The positive outlook is attributed to Thailand’s strong economic fundamentals and the government’s efforts to firmly establish its 20-year national strategy.

 

The Managing Director and Global Head of Sovereign Ratings for Fitch Ratings, James McCormack, said today that Thai economic growth this year stood at 3%, which was a little lower than the 3.2% projection, due to the global economic volatility, but Thailand is still one of 12 only countries around the world with a positive outlook.

 

Most countries’ ratings have been downgraded, while the agency sees that the Thai economy and its fiscal status remain strong. The country’s debt-to-GDP ratio stands at 40 to 42%. Although the government plans to take out more loans to implement new infrastructure projects, it is not likely to exceed the debt ceiling, which is set at 60%. Furthermore, such investments will help improve the country’s competitiveness.

 

The Finance Minister, Uttama Savanayana, said today it is good news that Thailand’s rating has been upgraded to positive from stable because Fitch Ratings still has confidence in the country’s economic potential.
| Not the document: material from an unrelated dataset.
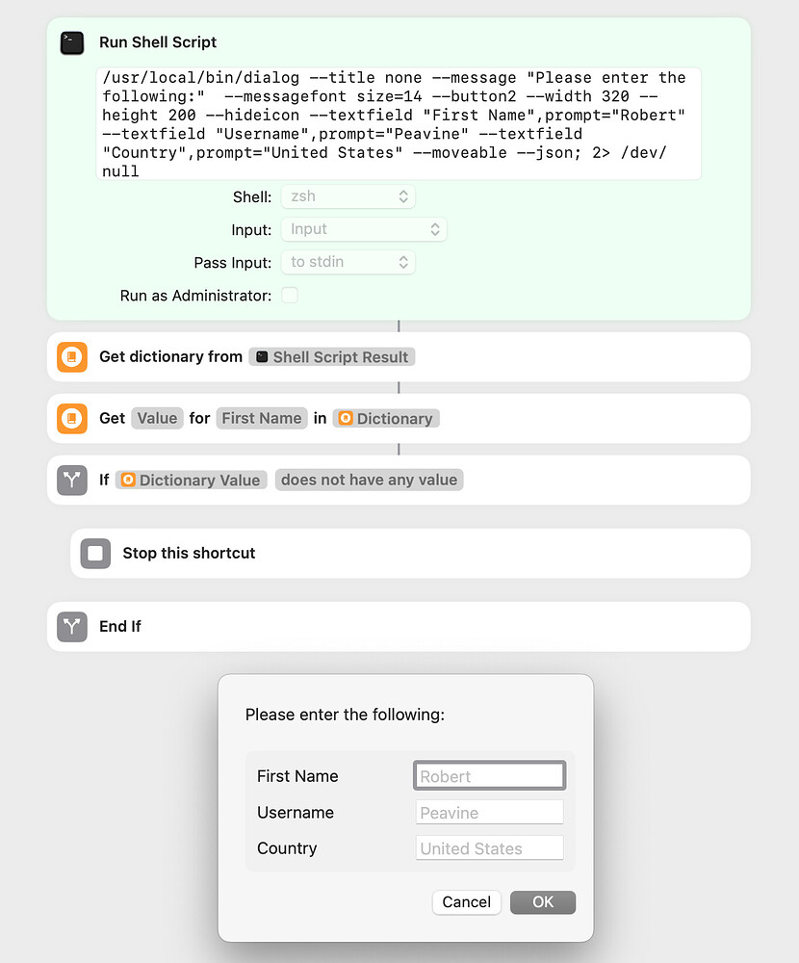799x963 pixels.
Task: Open the Pass Input dropdown showing to stdin
Action: tap(348, 261)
If the government is able to work in line with its 20-year national strategy, investor confidence will increase. Many renowned multinational corporations have also shown interest in expanding their businesses in Thailand.

 

"It’s revised to positive. The adjustment was made in July. This is interesting because they said Thailand’s outlook has been adjusted up despite challenges from global events.

 

That’s because Thailand in the long-term still has potential. If we can follow the socio-economic development strategy, Fitch Ratings believe that Thailand can still attract businesses on a global scale. They have noticed that many multinational corporations have shown interest to invest in Thailand because they see that a new government has been set up and a strategy."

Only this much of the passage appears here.